Data in this exercise:

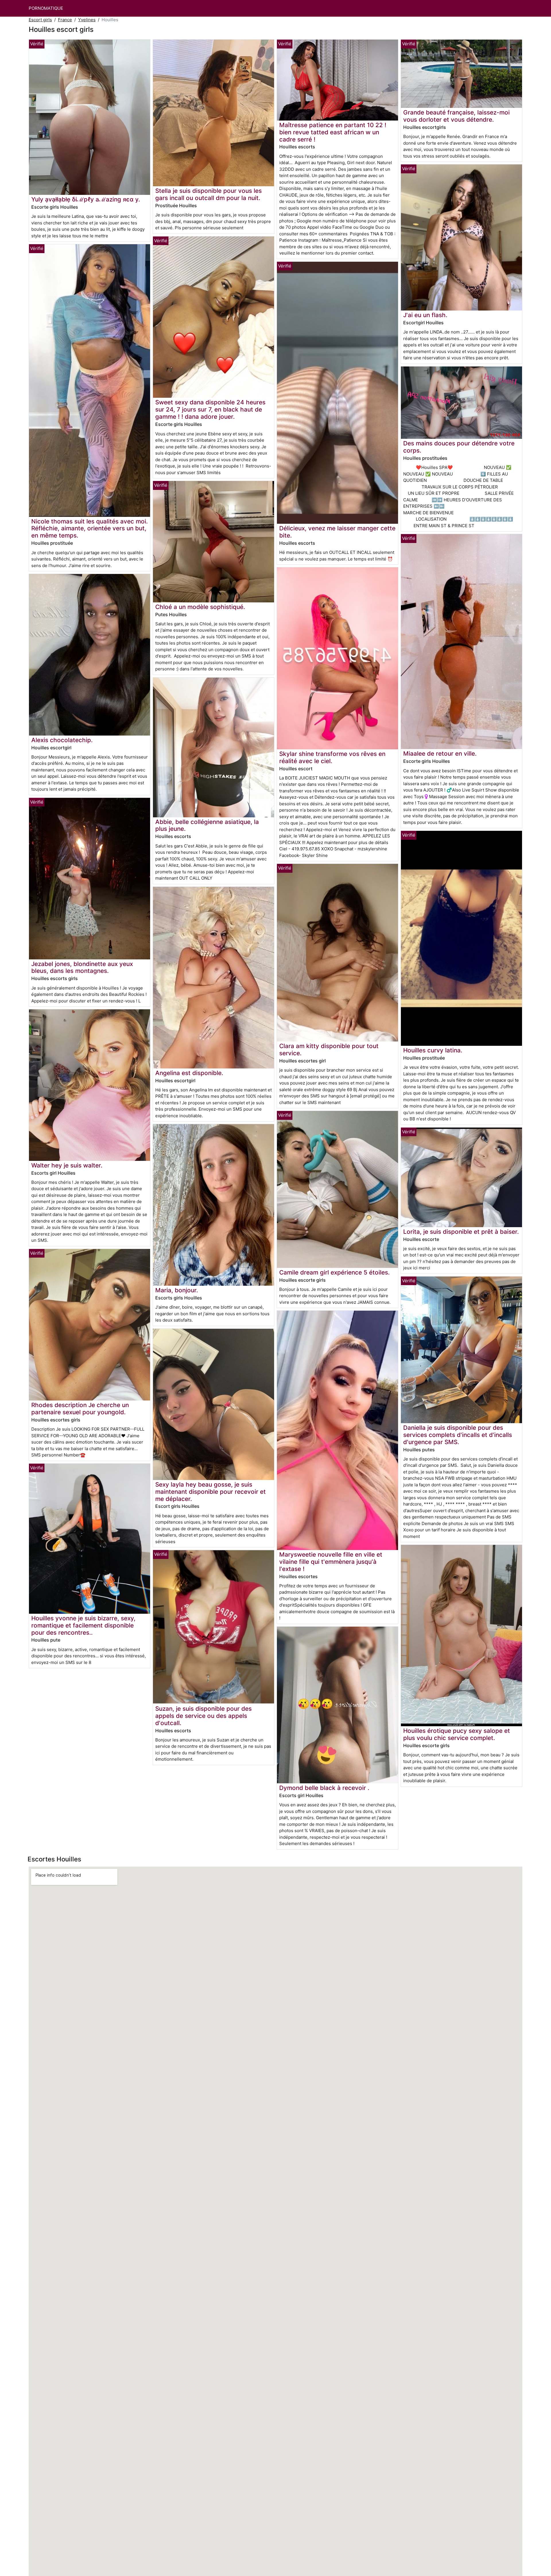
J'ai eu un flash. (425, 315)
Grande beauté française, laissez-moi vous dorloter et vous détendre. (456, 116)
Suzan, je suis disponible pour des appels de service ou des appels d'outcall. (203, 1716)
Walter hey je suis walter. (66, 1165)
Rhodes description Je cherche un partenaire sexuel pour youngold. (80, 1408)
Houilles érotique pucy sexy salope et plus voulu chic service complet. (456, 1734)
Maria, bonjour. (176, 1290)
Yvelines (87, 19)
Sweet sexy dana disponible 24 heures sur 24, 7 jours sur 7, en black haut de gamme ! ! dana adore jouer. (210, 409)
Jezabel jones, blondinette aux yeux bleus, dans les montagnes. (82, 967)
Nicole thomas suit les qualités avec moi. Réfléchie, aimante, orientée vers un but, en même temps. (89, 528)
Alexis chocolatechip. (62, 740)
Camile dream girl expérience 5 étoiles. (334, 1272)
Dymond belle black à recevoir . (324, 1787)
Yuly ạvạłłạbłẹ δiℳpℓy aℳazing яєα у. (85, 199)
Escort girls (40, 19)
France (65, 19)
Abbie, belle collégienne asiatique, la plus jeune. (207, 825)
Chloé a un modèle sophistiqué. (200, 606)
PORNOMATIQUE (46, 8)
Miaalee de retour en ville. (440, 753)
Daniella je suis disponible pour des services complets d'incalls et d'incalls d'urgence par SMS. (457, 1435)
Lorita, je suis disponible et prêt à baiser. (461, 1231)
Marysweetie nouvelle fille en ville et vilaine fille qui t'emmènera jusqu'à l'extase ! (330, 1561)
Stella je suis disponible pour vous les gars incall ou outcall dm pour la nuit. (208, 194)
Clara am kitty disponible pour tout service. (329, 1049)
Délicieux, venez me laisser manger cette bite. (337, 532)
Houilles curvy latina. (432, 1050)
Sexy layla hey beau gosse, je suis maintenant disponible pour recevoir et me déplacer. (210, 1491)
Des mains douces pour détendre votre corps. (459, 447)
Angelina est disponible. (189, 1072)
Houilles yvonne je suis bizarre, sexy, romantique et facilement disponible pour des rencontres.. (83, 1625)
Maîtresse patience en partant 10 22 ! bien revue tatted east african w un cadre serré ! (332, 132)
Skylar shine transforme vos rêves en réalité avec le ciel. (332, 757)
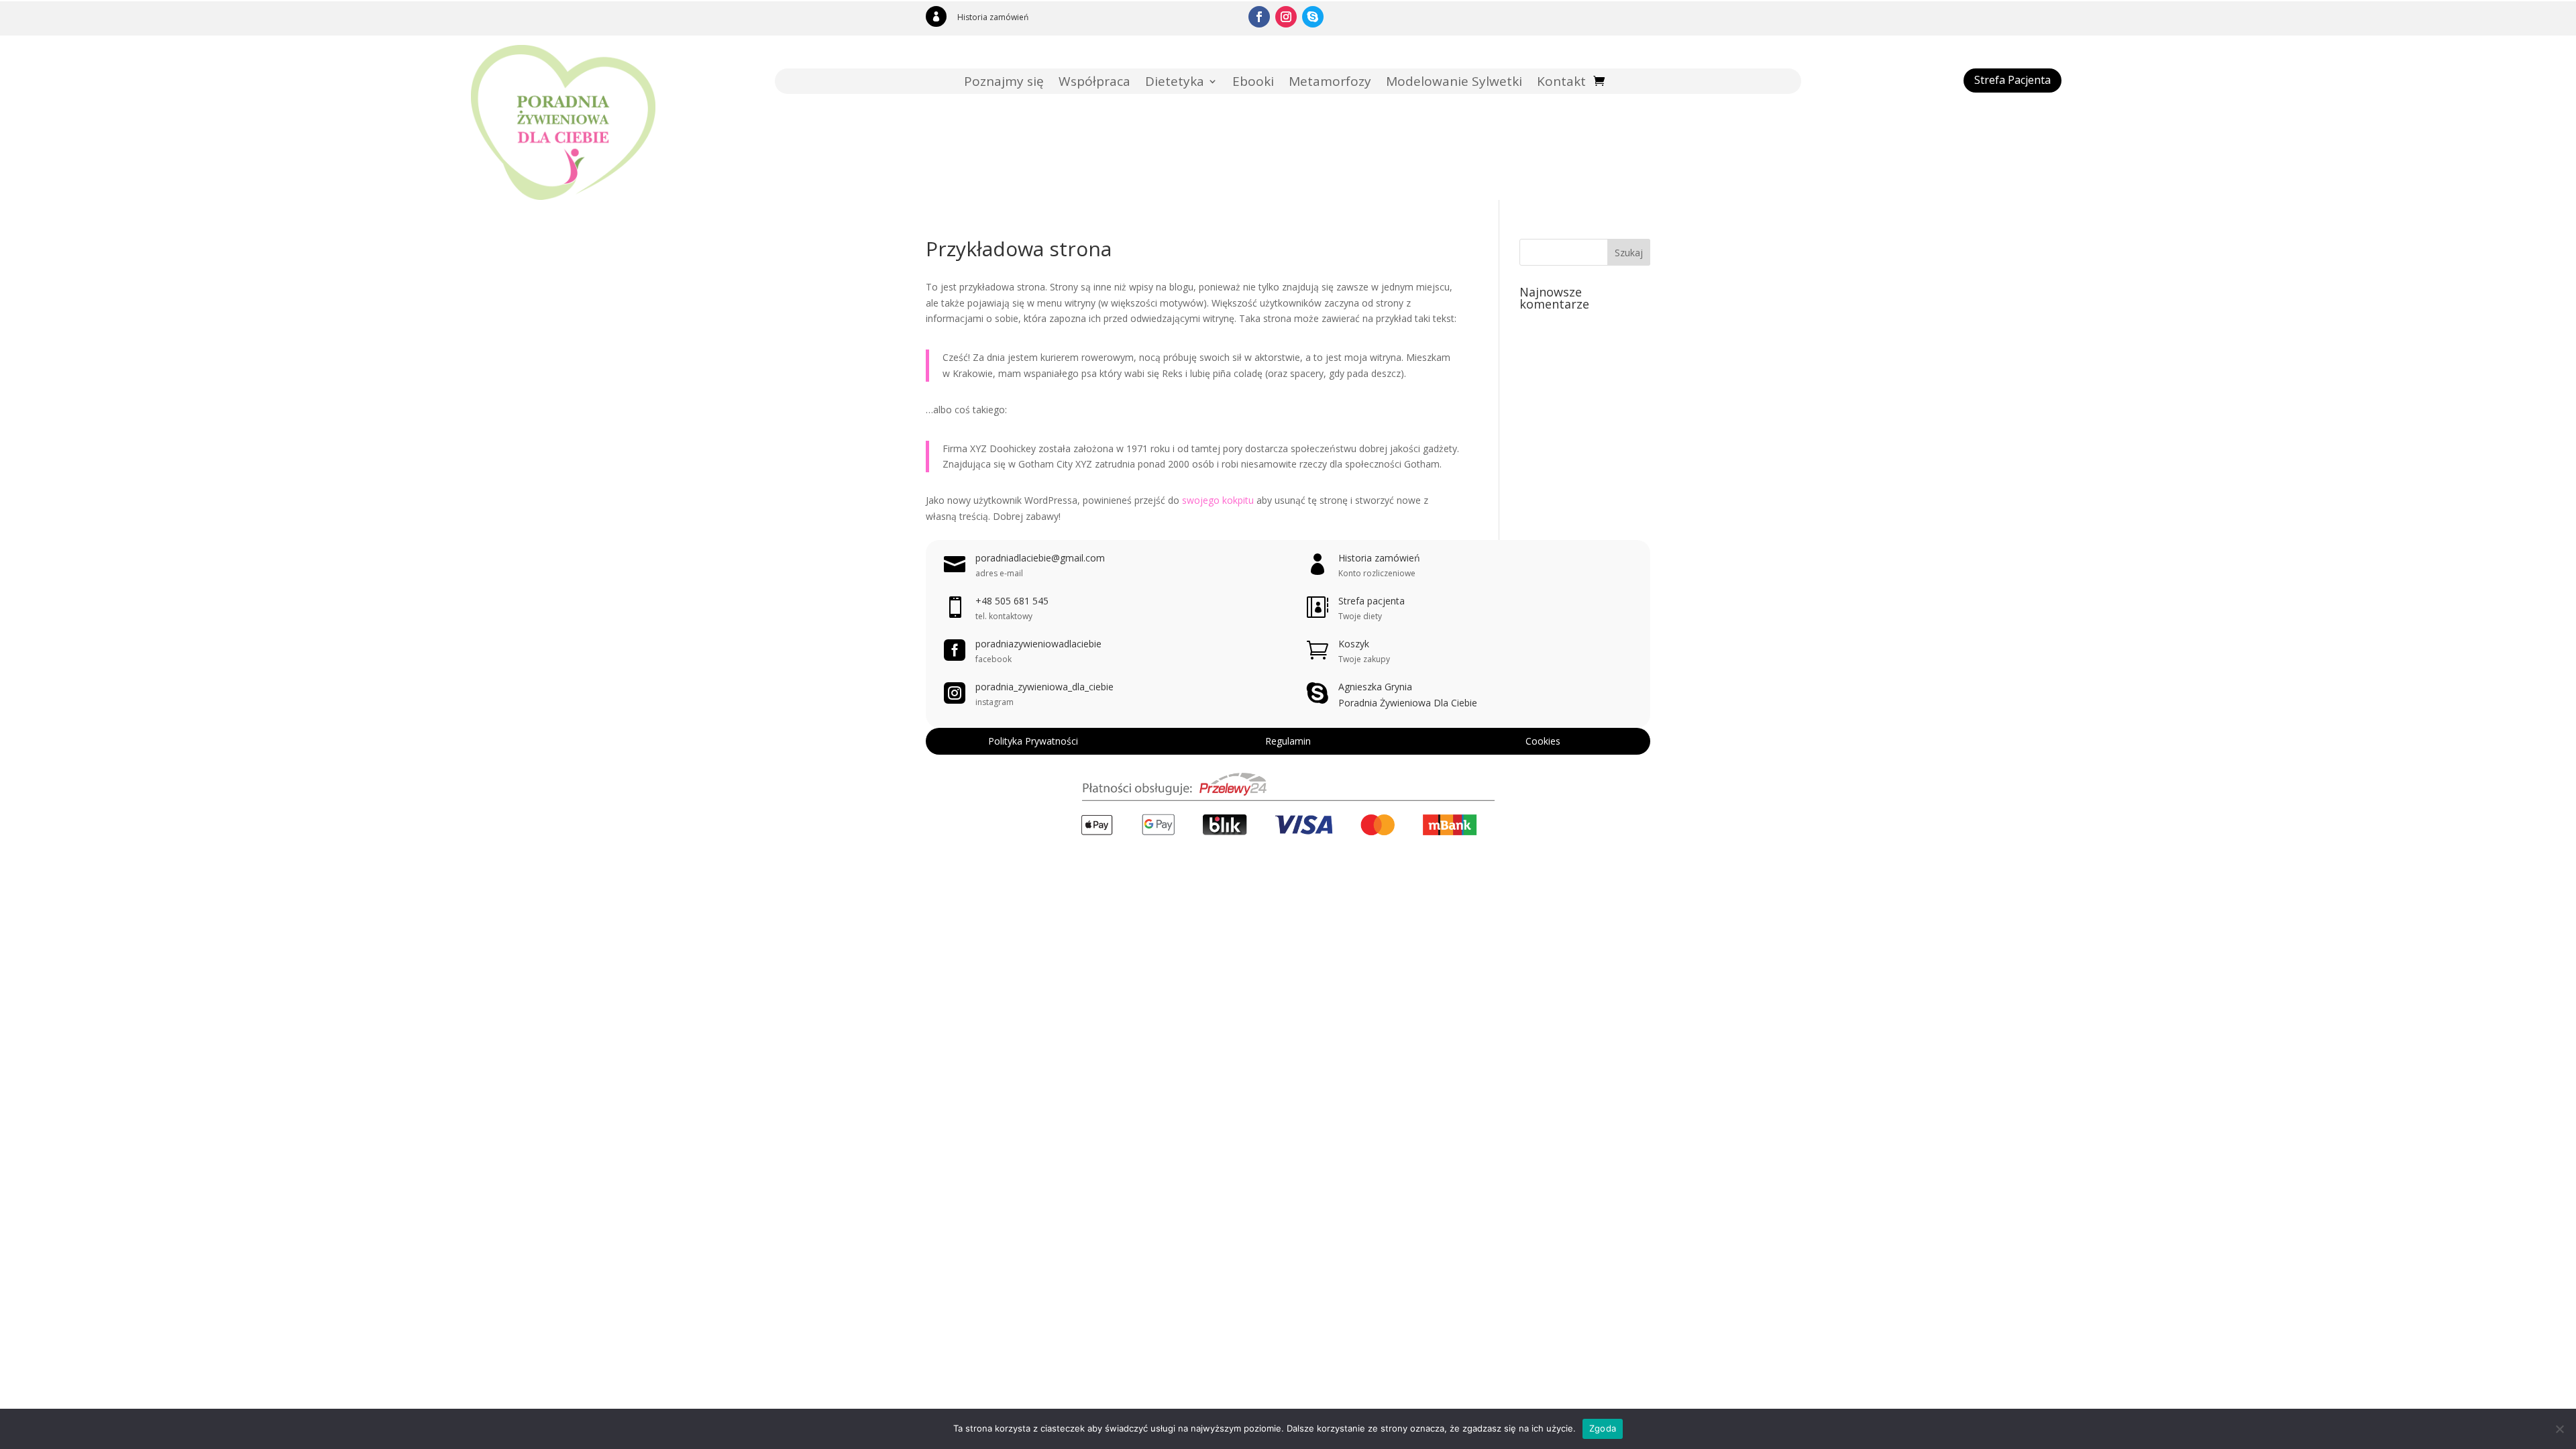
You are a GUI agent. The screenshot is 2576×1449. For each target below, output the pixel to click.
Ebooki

Task prompt: Only an exact copy is needed: the lines from the opening of the listing through the line with "Chloé a un modèle sophistiqué. (200, 606)", both included, minus the pictures.

Task result:
J'ai eu un flash. (425, 315)
Grande beauté française, laissez-moi vous dorloter et vous détendre. (456, 116)
Suzan, je suis disponible pour des appels de service ou des appels d'outcall. (203, 1716)
Walter hey je suis walter. (66, 1165)
Rhodes description Je cherche un partenaire sexuel pour youngold. (80, 1408)
Houilles érotique pucy sexy salope et plus voulu chic service complet. (456, 1734)
Maria, bonjour. (176, 1290)
Yvelines (87, 19)
Sweet sexy dana disponible 24 heures sur 24, 7 jours sur 7, en black haut de gamme ! ! dana adore jouer. (210, 409)
Jezabel jones, blondinette aux yeux bleus, dans les montagnes. (82, 967)
Nicole thomas suit les qualités avec moi. Réfléchie, aimante, orientée vers un but, en même temps. (89, 528)
Alexis chocolatechip. (62, 740)
Camile dream girl expérience 5 étoiles. (334, 1272)
Dymond belle black à recevoir . (324, 1787)
Yuly ạvạłłạbłẹ δiℳpℓy aℳazing яєα у. (85, 199)
Escort girls (40, 19)
France (65, 19)
Abbie, belle collégienne asiatique, la plus jeune. (207, 825)
Chloé a un modèle sophistiqué. (200, 606)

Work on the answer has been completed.